Short exercise A: In the post on 1970s New York, condense the paragraph beginning "On the other hand, 1970s New York" into a shorter version that keeps its main facts.

Fenster Moop writes:

Dear Blowhards,

A few articles have recently appeared to provide cautionary tales, with New York in the 1970s providing the action. There's Daniel Henninger at the WSJ (here) and E. J. McMahon and Fred Siegel (here) in The Public Interest.

I think Daniel Henninger at the Journal was a little too hard on New York's creative class, don't you? You don't have to buy into the complete Richard Florida "creative class as savior of cities" routine to recognize that art and design are not simply parasitic. Sure, some artists are free riders, from an economic point of view. But the business world has its own inefficiencies in terms of return to society, and artists as a class are surely no more parasitic than, say, the tax department at Shearman and Sterling. Probably less so, this this day and age.

The story underneath is a little more complicated, though. I think Henninger is really saying this: look, it was not that long ago when things were falling apart in this city and elites (heavily influenced by fashionable cultural thinking) too often failed to notice or were complicit in the deterioration. Yes, things have gotten better--we are less inclined to celebrate graffiti on subways and are more attuned to the subtle effects of broken windows--but let's be ever vigilant about the return of values destructive to the polis under the guise of some spurious aesthetisicm or another. It's an old story. I suppose traditional Romans worried about Hellenization, too.

The fact that it's an old story suggests also that there is no correct side, but rather a tension that plays itself out in different ways.

I am not as worried as Henninger about these things in the current moment. You can make a pretty good argument that the creative class has been defanged (take a look at this blatant pitch to the "creative class" for the Apple Power Mac G5), and that what remains of its sans-culottes impulses has morphed into harmless nostalgie de la boue.

On the other hand, 1970s New York does give grounds for caution on a slightly different tangent, according to McMahon and Siegel. Their history is more directly related to the lessons of the New York City fiscal crisis, and to the need to be vigilant at the intersection of politics and finance.

I suspect some who read this site are either a little young to remember much of the New York City fiscal crisis, or for one reason or another don't make much of it. I'm the reverse: I make a lot of it and am old enough to remember it--indeed to have worked as a fiscal type in city government in its immediate aftermath.

Generationally speaking, while my dad's formative years were molded by depression and war, mine were molded by two bookends separated by less than a decade: the cultural shifts of the late 1960s (made manifest most clearly by Woodstock) and the return-to-reality shocks of the mid-1970s. The latter was made manifest in my life via a series of awakenings that reminded me that, irrespective of many deeply satisfying Aquarian yearnings, the world-as-it-is is also important. And that world consists of many seemingly prosaic things, like municipal water systems and debt burdens. Thus it was that I was greatly influenced by evereything from Polanski's Chinatown to Caro's The Power Broker in an end-of-an-era kind of way.

[Click-target data]
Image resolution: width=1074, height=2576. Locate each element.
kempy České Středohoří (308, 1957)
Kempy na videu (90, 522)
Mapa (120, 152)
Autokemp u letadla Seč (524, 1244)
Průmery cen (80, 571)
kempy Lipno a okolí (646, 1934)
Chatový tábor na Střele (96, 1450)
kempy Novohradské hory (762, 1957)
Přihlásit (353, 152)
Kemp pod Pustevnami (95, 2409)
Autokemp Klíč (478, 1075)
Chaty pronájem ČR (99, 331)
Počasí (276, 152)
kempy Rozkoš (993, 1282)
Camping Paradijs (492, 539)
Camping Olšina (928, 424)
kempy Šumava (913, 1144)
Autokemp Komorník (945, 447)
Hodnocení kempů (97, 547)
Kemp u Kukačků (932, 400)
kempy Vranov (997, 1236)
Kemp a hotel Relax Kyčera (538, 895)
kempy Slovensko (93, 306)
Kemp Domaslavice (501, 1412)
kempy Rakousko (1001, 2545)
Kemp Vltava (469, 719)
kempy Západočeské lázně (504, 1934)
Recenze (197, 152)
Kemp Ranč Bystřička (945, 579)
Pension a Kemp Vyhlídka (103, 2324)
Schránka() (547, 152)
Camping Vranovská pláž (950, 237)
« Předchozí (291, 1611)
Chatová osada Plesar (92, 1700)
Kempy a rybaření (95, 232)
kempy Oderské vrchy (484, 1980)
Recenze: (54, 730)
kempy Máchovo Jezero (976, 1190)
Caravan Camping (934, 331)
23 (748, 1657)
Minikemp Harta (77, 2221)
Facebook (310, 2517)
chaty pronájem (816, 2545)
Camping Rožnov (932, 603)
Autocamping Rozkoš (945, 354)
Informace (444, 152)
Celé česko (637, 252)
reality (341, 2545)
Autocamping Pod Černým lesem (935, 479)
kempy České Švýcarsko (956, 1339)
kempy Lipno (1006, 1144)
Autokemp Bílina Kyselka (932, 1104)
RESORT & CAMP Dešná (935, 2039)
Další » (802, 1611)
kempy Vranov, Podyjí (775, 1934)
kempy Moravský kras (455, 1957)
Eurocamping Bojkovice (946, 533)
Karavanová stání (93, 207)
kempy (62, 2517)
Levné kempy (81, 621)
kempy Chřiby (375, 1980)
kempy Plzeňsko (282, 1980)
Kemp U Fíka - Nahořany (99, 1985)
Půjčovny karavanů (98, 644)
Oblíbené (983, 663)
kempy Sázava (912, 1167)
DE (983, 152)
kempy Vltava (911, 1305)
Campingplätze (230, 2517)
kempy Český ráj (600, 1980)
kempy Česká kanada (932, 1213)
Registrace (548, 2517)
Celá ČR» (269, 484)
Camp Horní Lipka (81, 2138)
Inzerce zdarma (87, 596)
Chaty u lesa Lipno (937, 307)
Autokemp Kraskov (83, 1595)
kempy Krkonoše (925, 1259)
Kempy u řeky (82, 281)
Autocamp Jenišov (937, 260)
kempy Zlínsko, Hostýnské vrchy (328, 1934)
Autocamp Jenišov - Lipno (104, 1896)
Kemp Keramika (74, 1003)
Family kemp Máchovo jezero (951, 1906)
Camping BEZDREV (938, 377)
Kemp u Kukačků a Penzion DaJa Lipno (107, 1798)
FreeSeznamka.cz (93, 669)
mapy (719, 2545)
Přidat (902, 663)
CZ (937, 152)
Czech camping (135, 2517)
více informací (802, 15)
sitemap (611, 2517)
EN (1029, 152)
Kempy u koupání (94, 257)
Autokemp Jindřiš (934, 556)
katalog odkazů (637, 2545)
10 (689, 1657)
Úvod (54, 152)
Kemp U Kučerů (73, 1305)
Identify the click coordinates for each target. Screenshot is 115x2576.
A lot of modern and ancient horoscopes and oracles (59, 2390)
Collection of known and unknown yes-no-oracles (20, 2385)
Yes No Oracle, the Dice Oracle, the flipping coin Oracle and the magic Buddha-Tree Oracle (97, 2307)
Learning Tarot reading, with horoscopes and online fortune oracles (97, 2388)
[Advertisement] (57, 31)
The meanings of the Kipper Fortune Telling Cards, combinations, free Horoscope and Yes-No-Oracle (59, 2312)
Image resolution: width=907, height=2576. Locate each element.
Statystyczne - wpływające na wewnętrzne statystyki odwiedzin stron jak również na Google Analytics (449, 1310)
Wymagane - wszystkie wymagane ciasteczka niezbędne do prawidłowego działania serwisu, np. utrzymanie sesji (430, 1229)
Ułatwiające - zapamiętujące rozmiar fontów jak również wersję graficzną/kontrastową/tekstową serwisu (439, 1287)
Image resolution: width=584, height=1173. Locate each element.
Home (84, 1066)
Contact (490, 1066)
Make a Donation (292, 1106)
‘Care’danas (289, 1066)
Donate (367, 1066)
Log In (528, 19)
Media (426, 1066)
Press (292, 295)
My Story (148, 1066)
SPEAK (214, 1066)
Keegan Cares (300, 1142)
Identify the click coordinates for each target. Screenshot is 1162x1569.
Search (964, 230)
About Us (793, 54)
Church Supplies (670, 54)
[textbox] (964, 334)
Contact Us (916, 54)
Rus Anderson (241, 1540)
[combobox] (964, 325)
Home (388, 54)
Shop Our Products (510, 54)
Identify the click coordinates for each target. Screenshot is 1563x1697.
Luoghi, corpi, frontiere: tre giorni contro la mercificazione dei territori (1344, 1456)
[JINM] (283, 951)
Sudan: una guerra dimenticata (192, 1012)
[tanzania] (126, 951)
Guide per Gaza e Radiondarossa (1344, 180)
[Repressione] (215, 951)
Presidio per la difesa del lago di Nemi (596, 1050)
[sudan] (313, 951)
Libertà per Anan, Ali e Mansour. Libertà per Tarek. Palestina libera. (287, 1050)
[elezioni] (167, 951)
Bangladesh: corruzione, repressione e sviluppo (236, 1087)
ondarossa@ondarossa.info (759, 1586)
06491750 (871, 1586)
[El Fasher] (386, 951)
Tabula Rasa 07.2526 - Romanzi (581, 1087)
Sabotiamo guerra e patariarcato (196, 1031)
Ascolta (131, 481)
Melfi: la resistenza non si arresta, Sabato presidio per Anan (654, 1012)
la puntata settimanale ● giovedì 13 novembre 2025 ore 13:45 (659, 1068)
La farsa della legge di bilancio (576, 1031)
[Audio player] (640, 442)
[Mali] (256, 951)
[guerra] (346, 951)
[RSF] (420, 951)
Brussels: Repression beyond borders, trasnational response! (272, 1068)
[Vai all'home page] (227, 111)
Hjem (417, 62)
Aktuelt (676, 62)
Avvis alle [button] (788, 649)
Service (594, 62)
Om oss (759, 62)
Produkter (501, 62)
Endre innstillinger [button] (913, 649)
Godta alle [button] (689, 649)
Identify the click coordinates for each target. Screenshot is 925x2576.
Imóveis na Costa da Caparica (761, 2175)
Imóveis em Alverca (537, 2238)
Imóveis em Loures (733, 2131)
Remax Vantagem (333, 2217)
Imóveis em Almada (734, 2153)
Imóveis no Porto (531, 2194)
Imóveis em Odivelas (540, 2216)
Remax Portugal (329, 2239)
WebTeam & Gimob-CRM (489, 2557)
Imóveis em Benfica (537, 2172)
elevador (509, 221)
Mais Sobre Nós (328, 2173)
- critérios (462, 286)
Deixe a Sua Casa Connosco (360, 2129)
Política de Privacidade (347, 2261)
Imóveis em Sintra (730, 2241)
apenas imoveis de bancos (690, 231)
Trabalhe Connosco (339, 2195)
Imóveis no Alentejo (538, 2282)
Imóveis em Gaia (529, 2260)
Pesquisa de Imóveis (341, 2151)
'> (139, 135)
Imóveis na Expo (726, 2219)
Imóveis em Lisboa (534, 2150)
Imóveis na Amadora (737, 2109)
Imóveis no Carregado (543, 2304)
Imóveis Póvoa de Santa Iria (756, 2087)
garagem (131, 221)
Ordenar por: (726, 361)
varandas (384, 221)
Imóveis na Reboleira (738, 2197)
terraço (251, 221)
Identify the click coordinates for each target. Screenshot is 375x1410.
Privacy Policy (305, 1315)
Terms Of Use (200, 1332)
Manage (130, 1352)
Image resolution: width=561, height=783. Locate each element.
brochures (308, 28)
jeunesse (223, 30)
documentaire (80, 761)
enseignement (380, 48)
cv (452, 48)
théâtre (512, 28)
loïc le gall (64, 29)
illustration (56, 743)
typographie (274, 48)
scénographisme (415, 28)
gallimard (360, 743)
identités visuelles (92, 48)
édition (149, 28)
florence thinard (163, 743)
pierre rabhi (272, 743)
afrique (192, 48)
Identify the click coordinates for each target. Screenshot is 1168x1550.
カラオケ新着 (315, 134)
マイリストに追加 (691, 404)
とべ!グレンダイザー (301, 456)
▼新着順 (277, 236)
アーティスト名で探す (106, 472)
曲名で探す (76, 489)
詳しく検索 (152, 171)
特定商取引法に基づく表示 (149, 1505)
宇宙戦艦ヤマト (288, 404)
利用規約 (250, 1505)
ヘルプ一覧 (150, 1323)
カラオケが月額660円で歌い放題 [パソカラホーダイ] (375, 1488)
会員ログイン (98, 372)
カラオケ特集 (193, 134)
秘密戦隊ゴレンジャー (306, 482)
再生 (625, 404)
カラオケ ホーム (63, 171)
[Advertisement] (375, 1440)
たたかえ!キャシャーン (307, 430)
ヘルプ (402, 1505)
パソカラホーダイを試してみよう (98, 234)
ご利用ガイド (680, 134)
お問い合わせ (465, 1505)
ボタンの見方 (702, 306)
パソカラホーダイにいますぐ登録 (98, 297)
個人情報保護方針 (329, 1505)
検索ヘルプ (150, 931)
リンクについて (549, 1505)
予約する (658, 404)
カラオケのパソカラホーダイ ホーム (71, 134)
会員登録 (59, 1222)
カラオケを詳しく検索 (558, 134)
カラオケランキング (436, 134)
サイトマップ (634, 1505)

Short exercise B: Convert the records into a Markdown table with the columns Number and Record line, omitting blank lines. Begin at the line that contains "la puntata settimanale" and stop after the line that contains "édition (149, 28)".

Result A: According to McMahon and Siegel, 1970s New York warrants caution on a different tangent. Their history draws on the lessons of the city's fiscal crisis and stresses vigilance where politics meets finance.

Result B:
| Number | Record line |
|---|---|
| 1 | la puntata settimanale ● giovedì 13 novembre 2025 ore 13:45 (659, 1068) |
| 2 | La farsa della legge di bilancio (576, 1031) |
| 3 | [Audio player] (640, 442) |
| 4 | [Mali] (256, 951) |
| 5 | [guerra] (346, 951) |
| 6 | [RSF] (420, 951) |
| 7 | Brussels: Repression beyond borders, trasnational response! (272, 1068) |
| 8 | [Vai all'home page] (227, 111) |
| 9 | Hjem (417, 62) |
| 10 | Aktuelt (676, 62) |
| 11 | Avvis alle [button] (788, 649) |
| 12 | Service (594, 62) |
| 13 | Om oss (759, 62) |
| 14 | Produkter (501, 62) |
| 15 | Endre innstillinger [button] (913, 649) |
| 16 | Godta alle [button] (689, 649) |
| 17 | Identify the click coordinates for each target. Screenshot is 925x2576. |
| 18 | Imóveis na Costa da Caparica (761, 2175) |
| 19 | Imóveis em Alverca (537, 2238) |
| 20 | Imóveis em Loures (733, 2131) |
| 21 | Remax Vantagem (333, 2217) |
| 22 | Imóveis em Almada (734, 2153) |
| 23 | Imóveis no Porto (531, 2194) |
| 24 | Imóveis em Odivelas (540, 2216) |
| 25 | Remax Portugal (329, 2239) |
| 26 | WebTeam & Gimob-CRM (489, 2557) |
| 27 | Imóveis em Benfica (537, 2172) |
| 28 | elevador (509, 221) |
| 29 | Mais Sobre Nós (328, 2173) |
| 30 | - critérios (462, 286) |
| 31 | Deixe a Sua Casa Connosco (360, 2129) |
| 32 | Política de Privacidade (347, 2261) |
| 33 | Imóveis em Sintra (730, 2241) |
| 34 | apenas imoveis de bancos (690, 231) |
| 35 | Trabalhe Connosco (339, 2195) |
| 36 | Imóveis no Alentejo (538, 2282) |
| 37 | Imóveis em Gaia (529, 2260) |
| 38 | Pesquisa de Imóveis (341, 2151) |
| 39 | '> (139, 135) |
| 40 | Imóveis na Expo (726, 2219) |
| 41 | Imóveis em Lisboa (534, 2150) |
| 42 | Imóveis na Amadora (737, 2109) |
| 43 | Imóveis no Carregado (543, 2304) |
| 44 | Imóveis Póvoa de Santa Iria (756, 2087) |
| 45 | garagem (131, 221) |
| 46 | Ordenar por: (726, 361) |
| 47 | varandas (384, 221) |
| 48 | Imóveis na Reboleira (738, 2197) |
| 49 | terraço (251, 221) |
| 50 | Identify the click coordinates for each target. Screenshot is 375x1410. |
| 51 | Privacy Policy (305, 1315) |
| 52 | Terms Of Use (200, 1332) |
| 53 | Manage (130, 1352) |
| 54 | Image resolution: width=561, height=783. Locate each element. |
| 55 | brochures (308, 28) |
| 56 | jeunesse (223, 30) |
| 57 | documentaire (80, 761) |
| 58 | enseignement (380, 48) |
| 59 | cv (452, 48) |
| 60 | théâtre (512, 28) |
| 61 | loïc le gall (64, 29) |
| 62 | illustration (56, 743) |
| 63 | typographie (274, 48) |
| 64 | scénographisme (415, 28) |
| 65 | gallimard (360, 743) |
| 66 | identités visuelles (92, 48) |
| 67 | édition (149, 28) |